PROLOGUE – BEWARE THE CROPS
CLASSIFIED:THREAT LEVEL NUCLEAR - IMMEDIATE ACTION REQUIRED
Subject: BURN IT TO THE GROUND
To the Shit Stirrers of Smiling Seeds HQ,
Compound X-13 is unstable. The new fertilizer chemical experimentation has proven negative results. The produce is no longer safe for handling or eating.
The tomatoes ruptured mid-harvest, spraying acidic pulp across two men. Both suffered severe chemical burns and died within minutes.
The green beans wrapped around three workers’ necks and suffocated them. Another was dragged into the irrigation trench by corn stalks and never seen again. Eight confirmed dead. More injured.
We cannot contain it. The crops are trying to spread beyond the greenhouse walls of the test fields and reach civilization.
As I type this, gourds pound against the reinforced door. They are trying to stop me from doing what I must. Only thirty seconds remain on the countdown clock.
Destroy the fertilizer. Burn the fields. Collect the sample bags. Attached is the list of farms I sent them to.

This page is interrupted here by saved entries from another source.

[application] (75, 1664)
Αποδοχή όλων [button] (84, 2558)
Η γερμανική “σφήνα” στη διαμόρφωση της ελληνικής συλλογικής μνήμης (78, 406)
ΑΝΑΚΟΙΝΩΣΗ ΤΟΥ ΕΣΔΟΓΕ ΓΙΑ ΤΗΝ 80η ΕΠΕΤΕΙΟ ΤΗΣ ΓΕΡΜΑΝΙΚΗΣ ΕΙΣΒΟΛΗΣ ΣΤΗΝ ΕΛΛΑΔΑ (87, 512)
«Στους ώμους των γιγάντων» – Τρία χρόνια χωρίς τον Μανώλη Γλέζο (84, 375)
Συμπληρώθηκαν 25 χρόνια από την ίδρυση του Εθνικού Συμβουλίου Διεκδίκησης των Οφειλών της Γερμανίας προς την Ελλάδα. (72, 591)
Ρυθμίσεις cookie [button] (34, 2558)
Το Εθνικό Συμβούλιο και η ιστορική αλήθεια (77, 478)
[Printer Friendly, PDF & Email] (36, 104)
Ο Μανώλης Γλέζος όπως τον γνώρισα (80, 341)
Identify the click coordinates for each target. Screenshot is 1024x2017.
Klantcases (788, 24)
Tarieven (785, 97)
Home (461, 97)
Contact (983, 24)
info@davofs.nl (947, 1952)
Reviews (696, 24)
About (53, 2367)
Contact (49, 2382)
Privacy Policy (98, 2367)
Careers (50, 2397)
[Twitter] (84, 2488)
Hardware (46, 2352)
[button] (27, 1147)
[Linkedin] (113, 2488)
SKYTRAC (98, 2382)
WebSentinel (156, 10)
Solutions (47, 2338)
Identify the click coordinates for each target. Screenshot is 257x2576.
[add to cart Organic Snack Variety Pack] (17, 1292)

For the love of all vegetarians out there, do not delay.
— Foreman M. Dixon
ONE
OVER IT
VAL
Mom’s voicecuts through my music like a paring knife through berries. I jab the volume button, pretending the blast of Olivia Rodrigo is enough to drown her out. It’s early, way too early, and the sun is still tangled in the fog sliding over Route 121. I lean my forehead against the cold window. My breath steams the glass, giving me a chance to doodle. Cornfields smear past in long green strokes.
Olivia hits a high note.
Mom’s arm suddenly swings across the center console of our ancient olive-green Volvo, the same one she drove in high school. The same one I drove to college. The same one I drove home... two weeks ago.
She yanks an earbud out. “Have you heard anything I’ve said, Valerie?”
A frustrated sigh slips out before I can stop it. I stare straight ahead, letting my loose red hair fall like a curtain between us. “Does it matter? It’s the same speech you’ve given every day since I got home.”
Her grip tightens on the steering wheel. She blows a stray red hair from her face—a carbon-copy of the one clinging to mine. A flush creeps up her neck and into the claw clip holding her hair. Great. She’s mad now.
“Valerie, I don’t understand what happened. You were all set for sophomore year, and then out of nowhere, you drop out a month in. You come home—with a nose ring, mind you—and refuse to tell me anything.”
My fingers slide to the thin ring without thinking. The memory of getting it sparks a tiny smile. My first act of rebellion. My first act of choosing myself. A silver badge of freedom.
Mom’s voice steamrolls the thought. “I’ve tried to give you space, but you sit there with those headphones on, pretending you don’t have problems.”
“I’m not pretending,” I say, the words sharper than I meant. “I’m figuring things out. That takes more than two weeks, Ma.”
Is she angrier that I left... or that I won’t explain it?
I turn back to the window. Corn stretches forever, rows of green fading into the beige of late summer. They sway like they’re whispering secrets I’m not ready to hear. Their slow death feels familiar.Too familiar.
“You wouldn’t get it,” I say.
Her voice softens. “Try me.”
My chest knots like someone pulled a rope tight around it. How do I explain any of this? How do I tell her the future she pictured for me felt like a cage? That one morning I woke up and realized every choice I’d made—every class, club, perfect grade—belonged to her more than me?